• [SET PROBLEM]
In the thread about cooking for more than 50 friends, why does tndawg wish he lived close by? Answer in one to three sentences.

• [TEXT]
>> begin
# Smoking/Cooking for 50 plus friends saturday....



## alx

..............................................


----------



## beer-b-q

Looking Great ALX, Lily looks like she can't wait...


----------



## bmudd14474

Looks good. Too bad I dont still live out there or I would offer to help out.


----------



## gruelurks

Now that's what I call a party.


----------



## cajunsmoke13

Looks great Alex.  Nice spread.  Going to be a heck of a feast...Keep the q-view coming, if you have time...


----------



## travcoman45

Looks good buddy, mighty fine eatin there!


----------



## tndawg

Dang man!!!! That's quite a spread...I wish I lived close so I could come get some pointers (and of course help in the taste testing!!!).


----------



## alx

Thanks everyone.


----------



## alx

Plenty of room for another hockey fan..........


----------



## old poi dog

Everything looks great. Have fun and thanks for posting the views. I'm looking forward to your progress.
>> end
• [INFORMATION SHOWN]
>> begin
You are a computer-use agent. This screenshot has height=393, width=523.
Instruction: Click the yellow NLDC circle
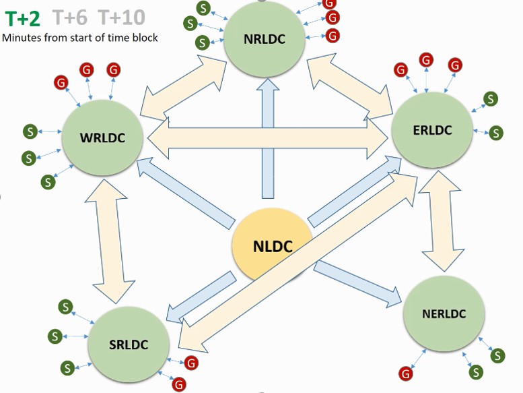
>> end
• [RESULT FOR THIS TASK]
tndawg wishes he lived close so that he could come get some pointers. He adds that he would also help in the taste testing.